Jean Delmas nous offre ses réflexions sur les thèmes abordés durant la première journée d’études de Cisterciens en Rouergue du 13 septembre 2014.
Voici le deuxième  volet de commentaire sur l’intervention de Christine Ducoux dont le résumé se trouve sur la publication des résumés du colloque (disponible auprès de l’association)

Deux abbayes dans le Rouergue occidental : Loc-Dieu (1123) et Beaulieu (1144) : deux démarches différentes en matière d’acquisitions territoriales ?

Les abbayes de Loc-Dieu et de Beaulieu, très proches, ont été fondées à peu de temps d’intervalle, l’une en 1123, l’autre en 1144. Elles ont bénéficié du soutien et des dons de deux familles influentes de ce coin du Rouergue, les Paris (famille du troubadour Bertrand de Paris) et les Valette.
Le fait que Beaulieu ait été établie après Loc-Dieu et dans la pointe occidentale du Rouergue explique peut-être sa faible extension territoriale. On connaît le nom de cinq granges. Une seule, Boscgayral, proche de l’abbaye, a été retrouvée. Les noms des autres ont disparu de la toponymie rouergate. Leur localisation n’est toujours pas connue, ce qui est surprenant. Faut-il les chercher dans le Quercy ou l’Albigeois voisins? Quel rapport eut Beaulieu avec le prieuré féminin de Costejean (1292), sis dans le même secteur ? Un moine allait sans doute y célébrer la messe. On manque d’étude.

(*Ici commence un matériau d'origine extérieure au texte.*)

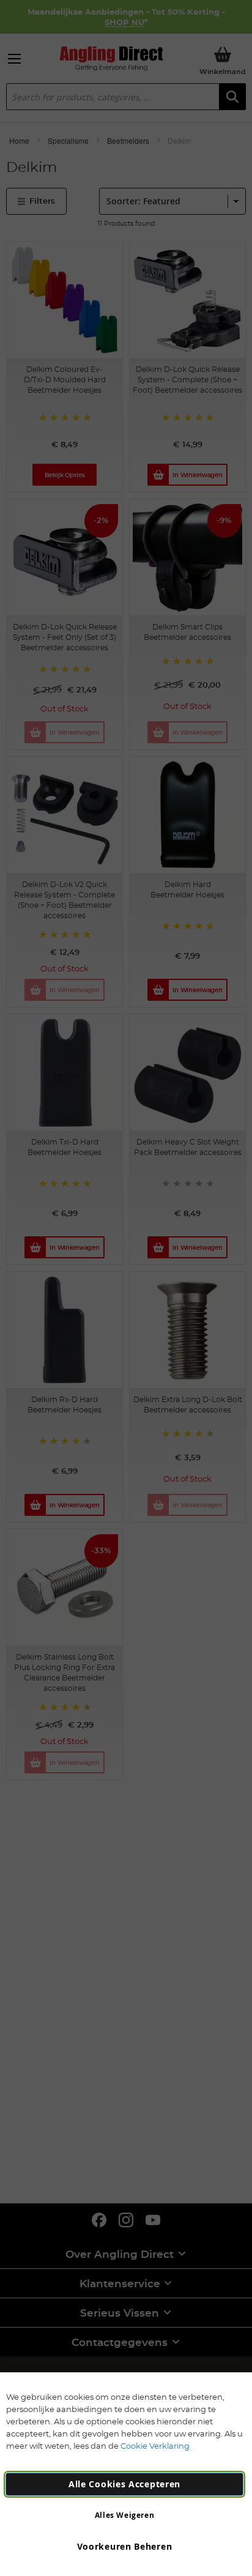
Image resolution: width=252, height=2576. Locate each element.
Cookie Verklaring (155, 2446)
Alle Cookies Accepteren (124, 2484)
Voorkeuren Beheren (124, 2546)
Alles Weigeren (124, 2515)
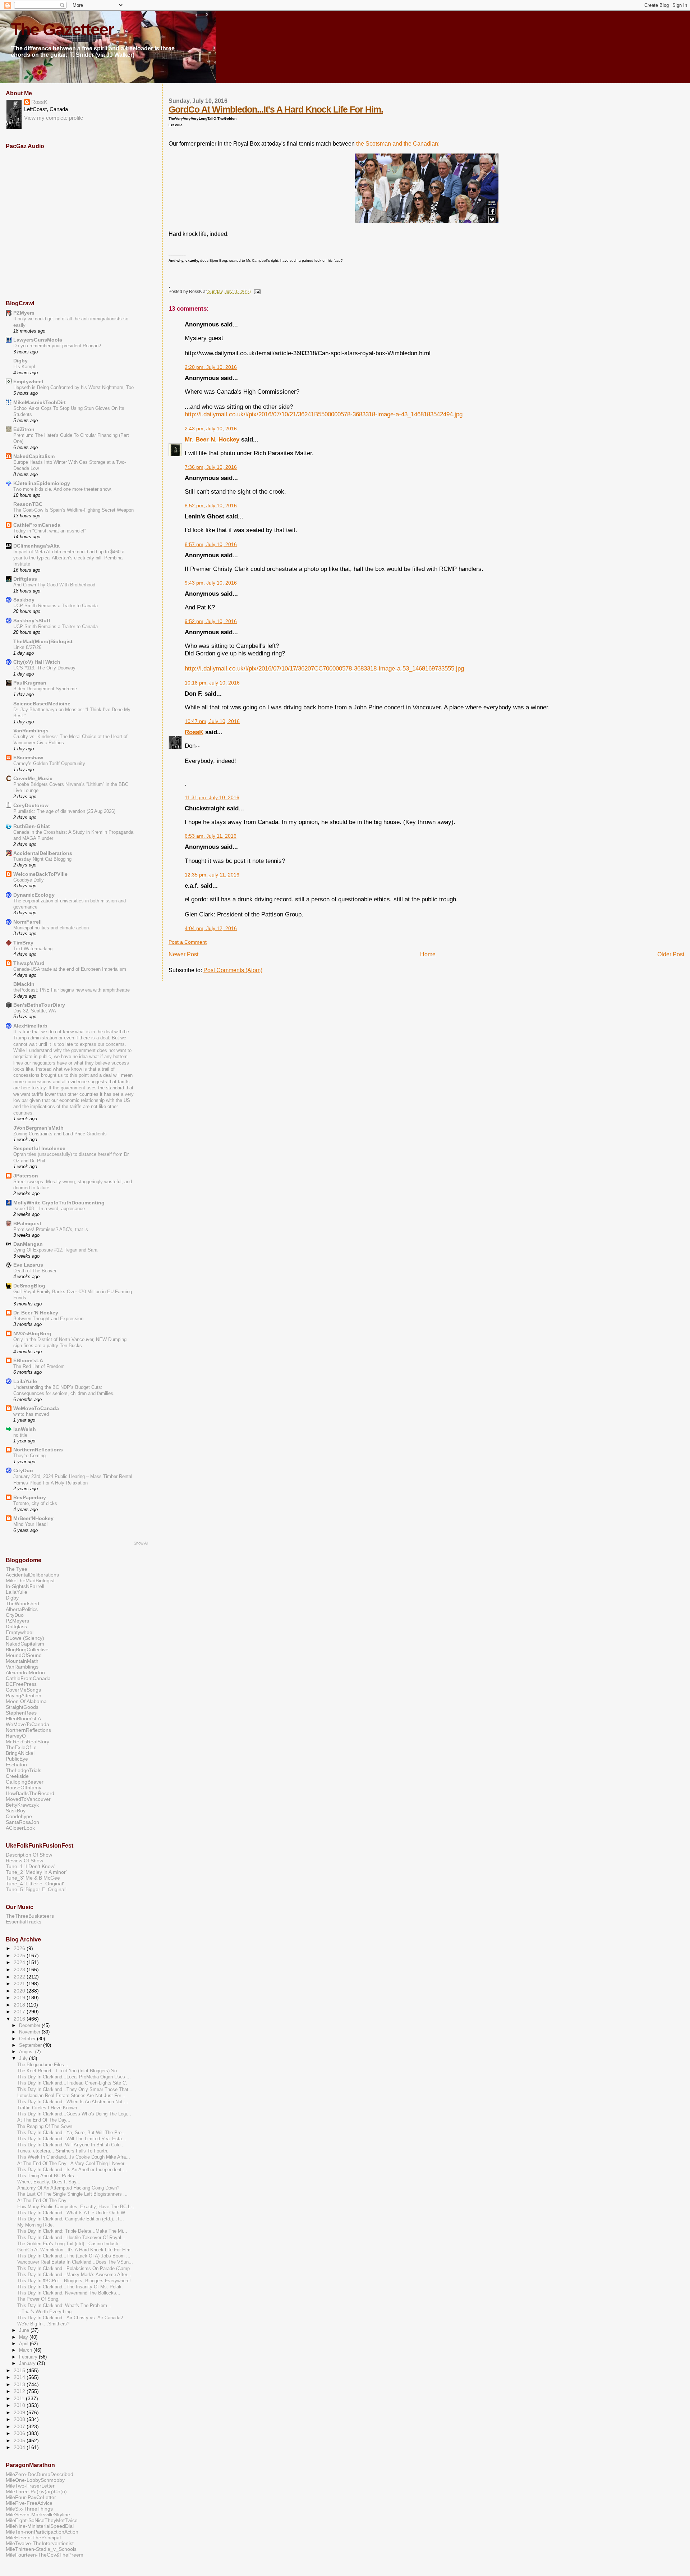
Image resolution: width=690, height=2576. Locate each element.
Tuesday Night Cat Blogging (42, 859)
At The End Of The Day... (43, 2120)
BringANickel (20, 1753)
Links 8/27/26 (27, 647)
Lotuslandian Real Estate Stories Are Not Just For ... (72, 2095)
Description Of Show (29, 1855)
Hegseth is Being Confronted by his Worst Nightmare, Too (73, 387)
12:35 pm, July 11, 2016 (212, 875)
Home (428, 954)
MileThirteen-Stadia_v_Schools (41, 2549)
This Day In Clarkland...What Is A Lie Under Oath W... (73, 2212)
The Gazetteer (62, 29)
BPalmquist (27, 1223)
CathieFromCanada (36, 525)
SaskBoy (16, 1810)
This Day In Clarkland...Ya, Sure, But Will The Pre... (71, 2132)
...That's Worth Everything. (45, 2311)
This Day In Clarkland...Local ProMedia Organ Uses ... (74, 2076)
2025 (20, 1955)
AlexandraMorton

Loc-Dieu, au contraire a pu étendre ses domaines dans le Rouergue occidental. L’abbaye a eu le tort d’accepter ou d’acquérir dans des régions lointaines des terres qu’il était difficile de gérer. Le domaine et la grange de la Rouge, sur le Larzac, étaient proches de l’abbaye de Sylvanès, fondée en 1120 et affiliée à Cïteaux vers 1136, mais ce n’est pas elle qui en a fait l’acquisition. Est-ce une question de dates, Loc-Dieu étant antérieure de peu à Sylvanès ? Le domaine de Lescure-Fangel (Prades-de-Salars) est acheté vers 1160. L’abbaye a-t-elle cherché des terres d’estive dans les environs? Une draye, identifiable à partir de Rieupeyroux, passait à proximité de ses trois granges de Colombiès, sur le plateau du Ségala et se dirigeait vers le Lévézou par Pont-de-Salars, ce qui rend cette hypothèse vraisemblable. Mais, finalement, la formule n’a pas convenu. La gestion de ces deux granges lointaines a-t-elle été déficitaire ? En 1177, la puissante abbaye de Bonneval soulage financièrement Loc-Dieu en lui achetant les deux domaines et, par un échange, elle les cède dès 1181 au Temple de Sainte-Eulalie, ce qui permet à celui-ci de développer ses terres de dépaissance du Larzac et d’estive du Lévézou. Les deux expériences lointaines de Loc-Dieu ont donc été des échecs.